Abstract

FORMULATION AND CHARACTERIZATION OF TRIMETAZIDINE HYDROCHLORIDE MICROSPHERES USING DOUBLE EMULSION SOLVENT EVAPORATION TECHNIQUE

Saraswathi S.* and Senthamarai R.

ABSTRACT

The present research work was intended to formulate and characterize Trimetazidine hydrochloride microspheres by a novel W/O/O double emulsion solvent evaporation technique which was designed to release the drug in the colon. Polymers such as Eudragit L 100 and S 100 were employed as encapsulation materials for preparing microspheres. Twelve trial formulations (FT1-FT12) were developed by varying the ratio of polymer combination and drug - polymer. Preformulation studies have been carried out for the drug and excipients. Morphological studies were performed for all prepared microsphere by Scanning Electron Microscopy. Percentage yield, particle size, percent drug content, encapsulation efficiency, in vitro drug release and kinetics were analyzed for all the trial batches (FT1-FT12). From the results, it was observed that, Formulation FT7 with 1:1.5 ratio of Eudragit L & S 100 combination and drug- polymer ratio of 1:2 showed spherical shaped microspheres with a maximum encapsulation efficiency of 80.12% when compared with other batches. The in vitro drug release study inferred that the formulation FT7 showed a maximum release of 97.65% up to 24 hours in pH 6.8 which followed non-fickian zero order release kinetics.
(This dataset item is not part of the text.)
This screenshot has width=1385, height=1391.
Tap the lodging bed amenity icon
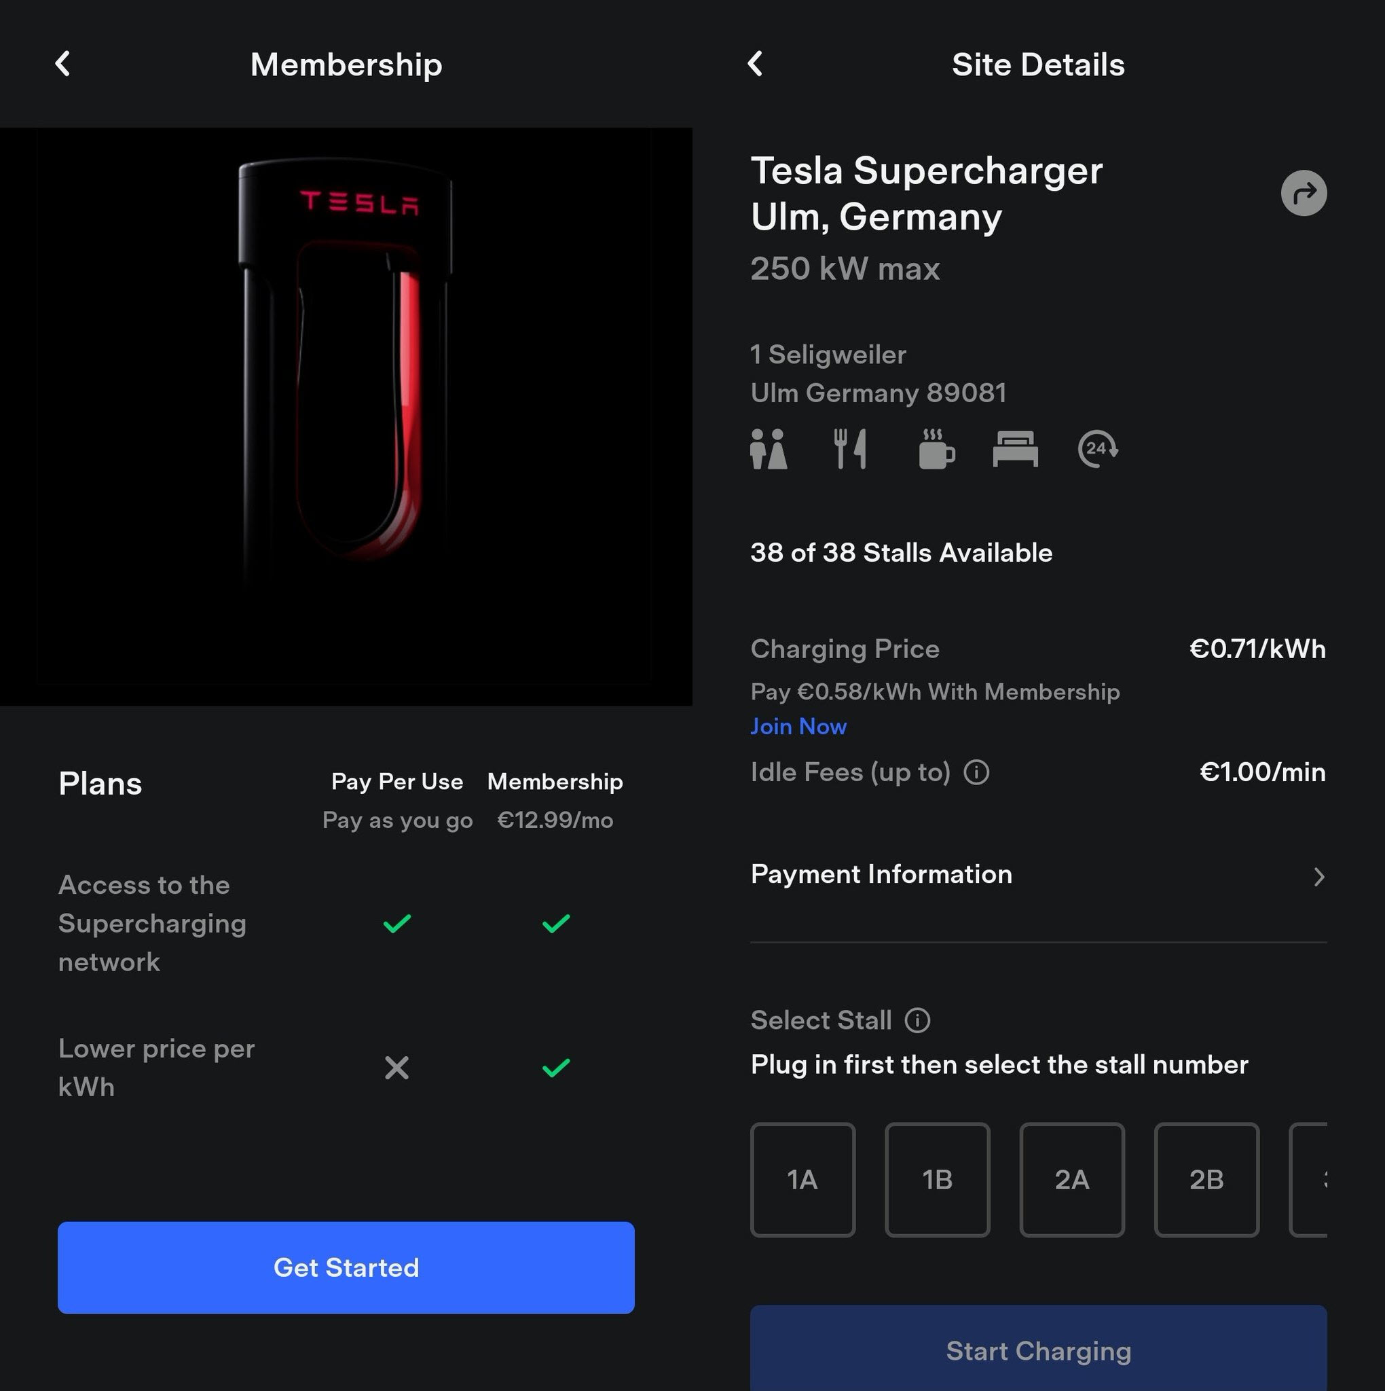tap(1015, 449)
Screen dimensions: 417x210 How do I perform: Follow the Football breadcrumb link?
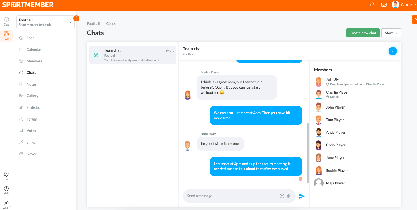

From the outcome of results, it was concluded that the Trimetazidine hydrochloride loaded Eudragit microspheres showed a maximum encapsulation efficiency with a colonic drug release of 24 h and can be used as an effective antianginal drug without any haemodynamic effects.

Keywords: Stable Angina Pectoris, Trimetazidine Hydrochloride, Microspheres.